Huntington beach inn
huntington beach inn hotel photo



Huntington Beach Inn Huntington Beach California

Dateline--Huntington Beach, California.  Hilton Huntington Beach was built just as the Huntington Beach Inn met its demise and the owners of the Hilton purchased the land to build another resort, the Hyatt Regency.

I remember when - I first moved to Huntington Beach. Huntington Beach Inn was one of two hotels in this section of the coast south of the Huntington Beach Pier. The other was Huntington Shores Motel. Behind these beach hotels where tourists booked rooms and stayed a few days was a nine hole golf course. Driftwood Golf Course in Huntington Beach is still listed on many websites (over 20 golf sites) as being open in Huntington Beach. The web sites provide a phone number to call and address to visit. Pity the poor traveler who doesn't do their research and learn the place no longer exists, just because they read it on the 'net.

Old Huntington Beach some 30 years ago was laid back. Coast Highway rarely saw a traffic jam. The Aussies and New Zealanders came in droves to stay at these affordable beach hotels such as the Huntington Beach Inn. They came to play soccer or ruby, bringing their entire teams..  They often were stopped by local police as they exited the hotel and drove down the highway the wrong way, forgetting that we drive on the other side in the U.S.

The Huntington Beach Inn was also where surfers such as the O'Neills, Chuck Dent and Robert August met for coffee after their morning set. They could eat omelets, drink a cup of hot coffee and watch the waves. There were no parking fees, and life was easy at the beach. You could live in a room above Jack's for a few hundred bucks.

The Huntington Beach Inn hotel had a loyal, local clientele, but also hosted celebrities and rock stars performing at Golden Bear. Many a famous actor or musician looked at this scene above, and dined at the circular shaped building that was dwarfed by the new high-rise behind it, the Waterfront Hilton, built around 1990.

After dining at this hotel one morning, I briefly sold cocktails at the Huntington Beach Inn, working for tips, of course. My freelance journalism business was just going strong but I needed a bit of extra cash to pay the rent on a shared house near the beach on Balboa peninsula.  Sure there were the guys that pinched you on the butt, or the strange people passing through who claimed they were running from the law, or the prostitutes that slipped in for mid-day quickie with some gent. There were locals who delivered bread, cooked the food and came after a round of golf behind the hotel.

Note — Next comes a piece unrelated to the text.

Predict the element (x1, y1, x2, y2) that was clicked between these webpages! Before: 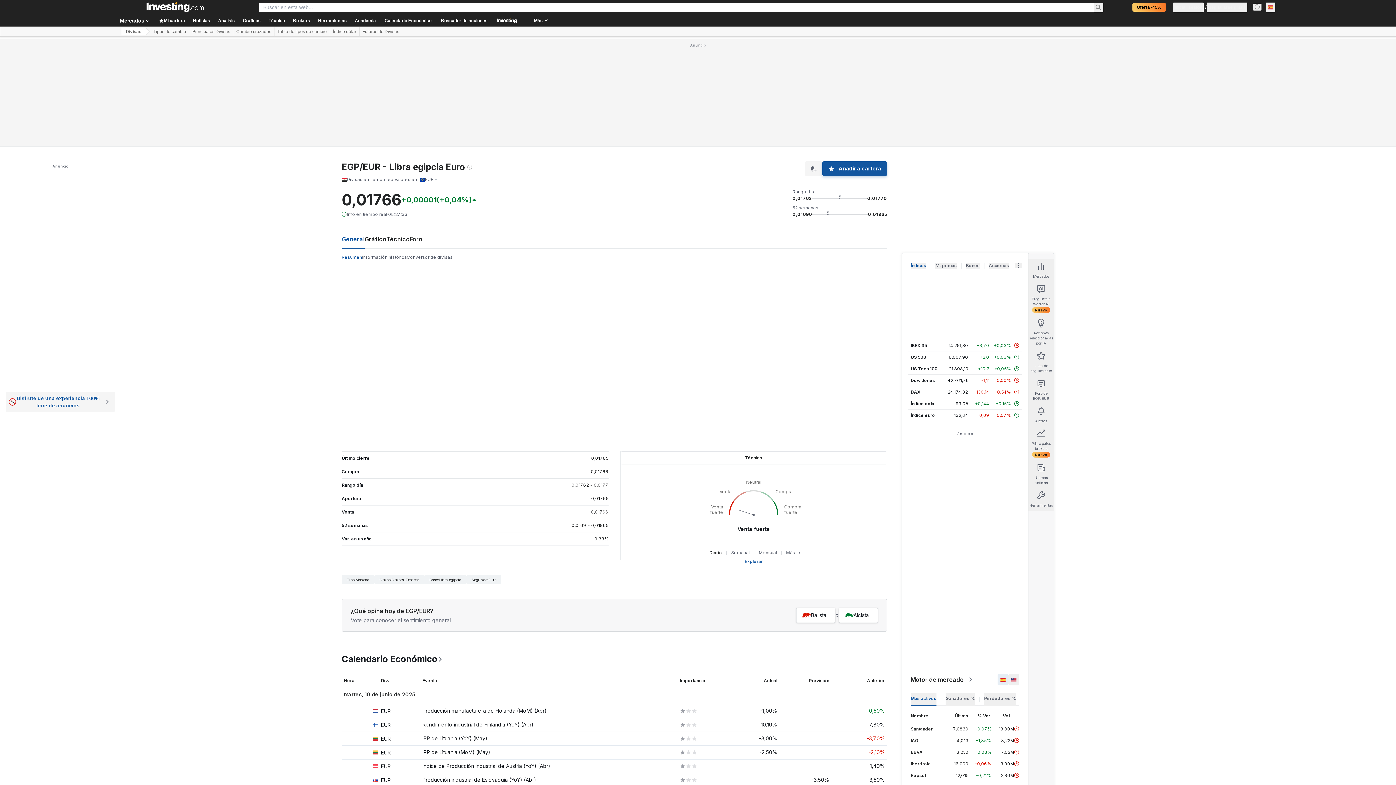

Every evening a singer came in and performed in the little bar at the hotel. She had big blonde poofy hair, her hands and arms dripped with shiny bauble jewelry and zirconium, and she sang the same songs night after night. Her son, who wore white, tight fitting polyester slacks was her guitar musician who accompanied her. The were half Las Vegas and half disco / pop. Each night she opened her set with "Lovely Day" by Bill Withers.

The hotel was in receivership and some guy came in each week or month to check out the place for the city. There was a guy named Sean (had an Irish last name), who managed the hotel. The restaurant routinely ran out of silverware, cash register change and even food as weekend crowds lined up to get in and eat.

There were many memorable customers such as Gary Busey, BB King (gave me $20 tip for a cup of coffee), Mary Kay Place, Randy California & Spirit band, Brian Auger and countless popular acts performing down the street at the Golden Bear. Now that's another story to remember...The Golden Bear.